Your goal
Format the material as a JSON list of strings, one string per line and with blank lines left out. Begin with the line containing "1183x892 pixels." and continue through the end of the material.

[Records of locating words and elements]

##########

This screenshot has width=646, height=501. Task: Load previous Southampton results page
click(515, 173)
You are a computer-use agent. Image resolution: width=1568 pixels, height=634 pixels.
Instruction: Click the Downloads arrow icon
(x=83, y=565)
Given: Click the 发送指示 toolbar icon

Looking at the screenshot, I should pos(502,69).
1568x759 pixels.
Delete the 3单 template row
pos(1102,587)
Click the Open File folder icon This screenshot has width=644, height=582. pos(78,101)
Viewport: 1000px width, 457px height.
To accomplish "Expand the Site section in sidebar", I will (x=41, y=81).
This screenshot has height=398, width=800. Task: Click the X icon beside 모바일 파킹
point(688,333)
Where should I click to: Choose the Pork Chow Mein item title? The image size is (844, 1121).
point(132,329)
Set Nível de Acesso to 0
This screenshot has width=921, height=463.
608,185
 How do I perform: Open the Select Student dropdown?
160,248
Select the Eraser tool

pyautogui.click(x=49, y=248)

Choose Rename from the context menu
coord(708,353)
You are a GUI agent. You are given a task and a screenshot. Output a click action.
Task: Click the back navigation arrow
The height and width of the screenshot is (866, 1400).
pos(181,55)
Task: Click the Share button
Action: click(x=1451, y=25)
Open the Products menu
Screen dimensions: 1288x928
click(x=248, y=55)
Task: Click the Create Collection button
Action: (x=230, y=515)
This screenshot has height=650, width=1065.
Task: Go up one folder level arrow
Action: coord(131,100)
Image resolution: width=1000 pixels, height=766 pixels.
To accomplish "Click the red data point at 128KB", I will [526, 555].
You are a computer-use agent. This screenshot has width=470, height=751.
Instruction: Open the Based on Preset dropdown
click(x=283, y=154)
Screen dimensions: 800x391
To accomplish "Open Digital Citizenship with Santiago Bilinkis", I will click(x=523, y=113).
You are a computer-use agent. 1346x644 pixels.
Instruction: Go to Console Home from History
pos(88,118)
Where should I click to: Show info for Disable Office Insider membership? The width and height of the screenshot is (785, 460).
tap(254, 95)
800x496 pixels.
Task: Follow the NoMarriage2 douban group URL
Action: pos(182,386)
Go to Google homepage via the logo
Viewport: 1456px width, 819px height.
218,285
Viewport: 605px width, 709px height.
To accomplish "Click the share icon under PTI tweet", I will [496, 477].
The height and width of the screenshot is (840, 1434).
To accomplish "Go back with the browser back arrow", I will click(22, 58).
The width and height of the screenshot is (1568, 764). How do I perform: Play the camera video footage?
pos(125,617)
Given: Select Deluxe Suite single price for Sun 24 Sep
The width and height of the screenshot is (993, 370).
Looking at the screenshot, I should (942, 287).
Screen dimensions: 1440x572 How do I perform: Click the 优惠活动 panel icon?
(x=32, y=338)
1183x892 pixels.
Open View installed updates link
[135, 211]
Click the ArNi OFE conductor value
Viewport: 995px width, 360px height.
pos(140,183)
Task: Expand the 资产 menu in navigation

##########

Response
[
  "1183x892 pixels.",
  "Open View installed updates link",
  "[135, 211]",
  "Click the ArNi OFE conductor value",
  "Viewport: 995px width, 360px height.",
  "pos(140,183)",
  "Task: Expand the 资产 menu in navigation"
]